#### Text extract
Bil Browning

Review: PBS's Out In America

Filed By Bil Browning | June 04, 2011 4:00 PM | comments

Filed in: Entertainment, Gay Icons and History
Tags: Kate Clinton, Oregon Public Broadcasting, Out In America, PBS, PJ Serrano, Rev Peter Gomez, Urvashi Vaid

It's a crapshoot whether or not I actually watch the many screeners that show up in my mailbox on a weekly basis. When PBS's Out In America documentary arrived though, I'd already committed to the publicist that I'd check it out and write this review. After all, it premiers soon - June 8 at 8pm but check your local listings, of course.

I told the publicist to send it along mostly because there were so many friends and Bilerico contributors in the film. Film_Cowboy.jpgWhen it arrived, we had a living room full of people (including several Bilerico contributors though none were in the film) and we decided to give it a shot. We joked that if it was too bad, we could continue talking and drinking our wine while it played in the background.

Right as the movie started, Jerame remembered this hilarious web series we all needed to see on YouTube right now, and the documentary was forgotten. About an hour later, giggle satiated, we settled back down to watch Out In America. As it started, we continued to chatter and make silly remarks about the movie and our friends in it. ("Good Lord! Kate Clinton is in this too?! You can't throw a lesbian without hitting Kate any more!")

#### Data
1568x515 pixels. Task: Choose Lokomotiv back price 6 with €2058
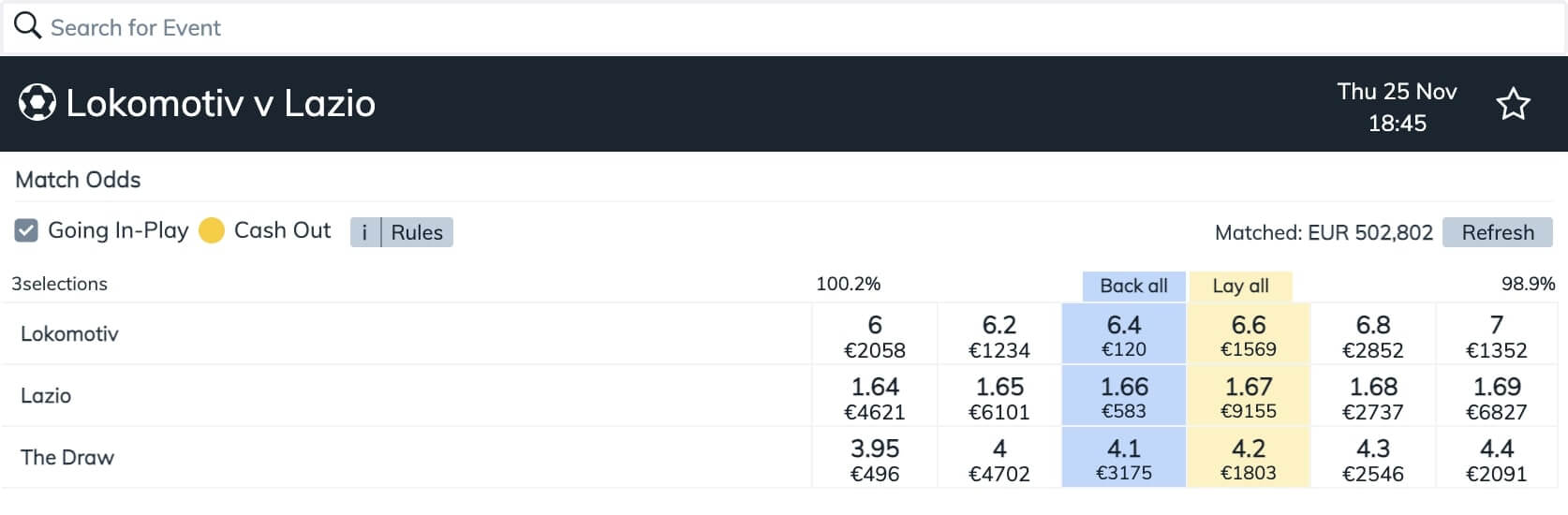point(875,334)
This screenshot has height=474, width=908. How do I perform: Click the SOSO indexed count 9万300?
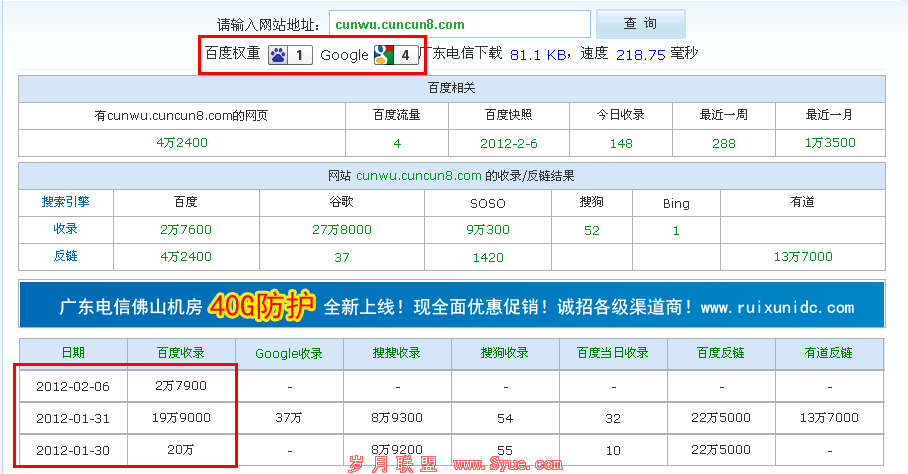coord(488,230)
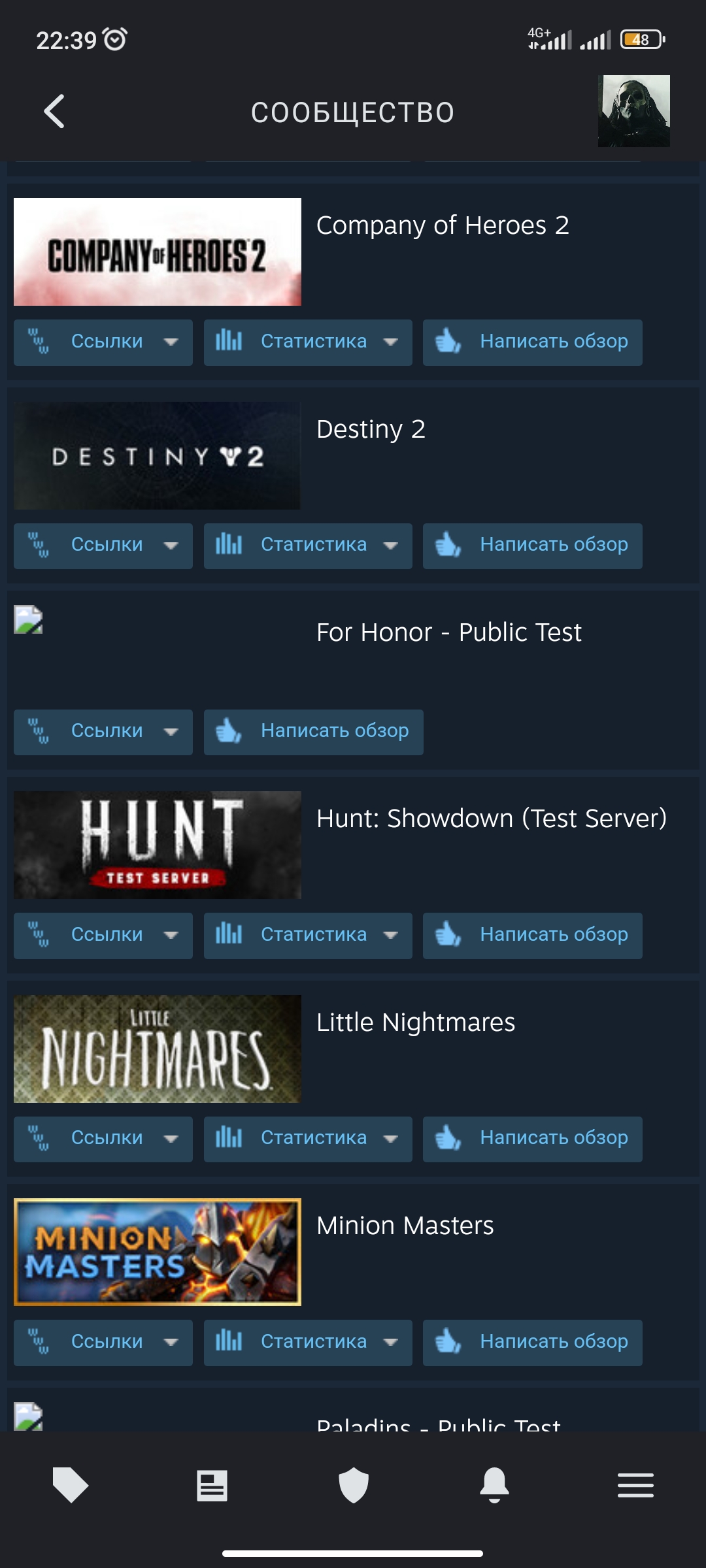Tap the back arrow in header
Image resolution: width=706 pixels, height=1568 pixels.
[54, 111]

==

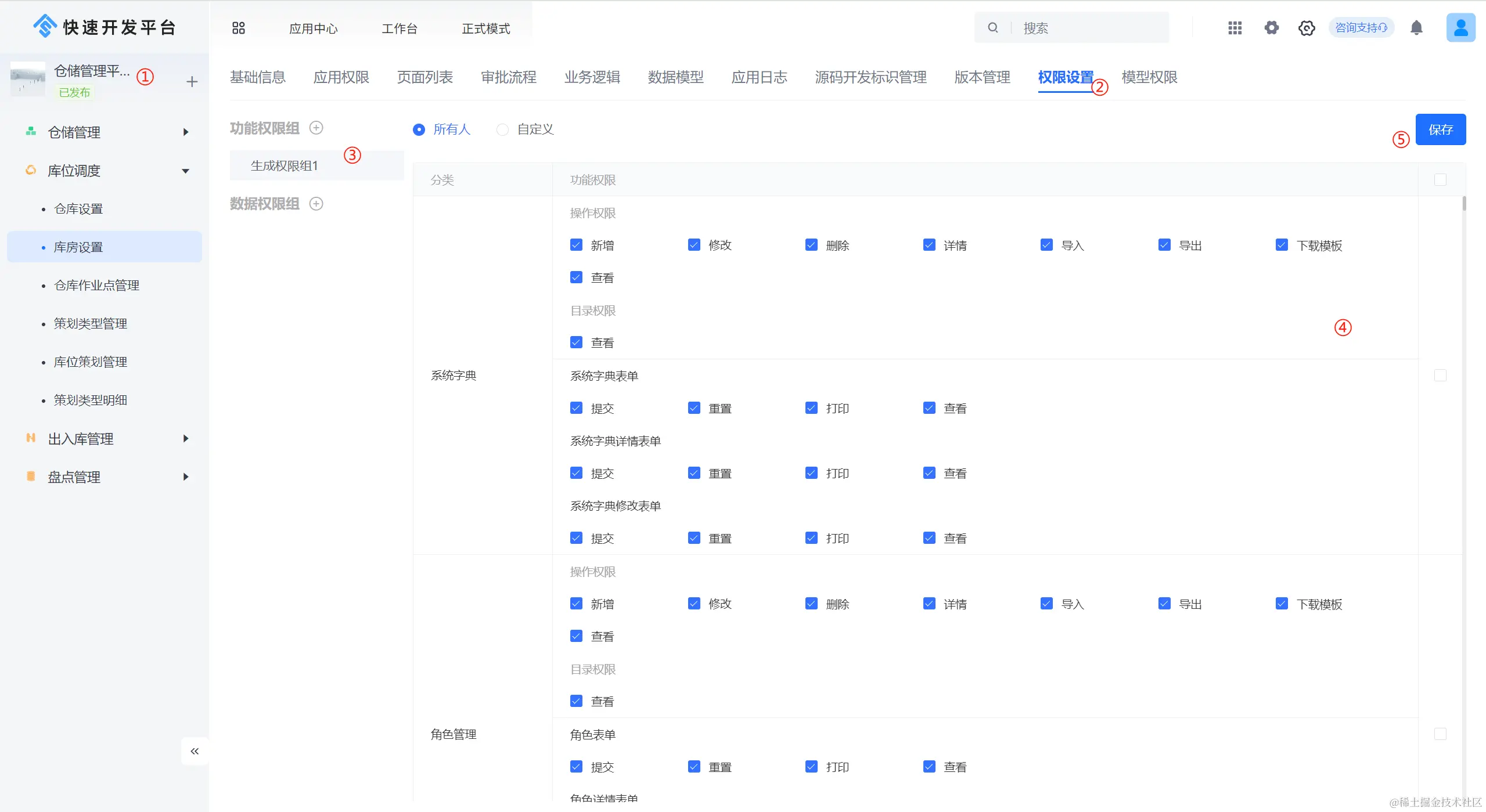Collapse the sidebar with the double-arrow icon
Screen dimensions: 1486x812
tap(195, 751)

#### What you will do
[a] Please say whether each statement agrees with the review above, answering yes or no and quoting the words of the review that decide it. (i) The documentary premieres June 8 at 8pm. (ii) Some of the Bilerico contributors in the living room also appeared in the film. (iii) Jerame brought up a web series on YouTube.
[b] Answer these questions from the review above.
(i) Which network's documentary is being reviewed?
(ii) What were the people in the living room drinking?
(iii) About how long passed before the group settled back down to watch the documentary?

#### Task solutions
[a]
(i) Yes: "it premiers soon - June 8 at 8pm"
(ii) No: "including several Bilerico contributors though none were in the film"
(iii) Yes: "Jerame remembered this hilarious web series we all needed to see on YouTube right now"

[b]
(i) PBS
(ii) Wine
(iii) About an hour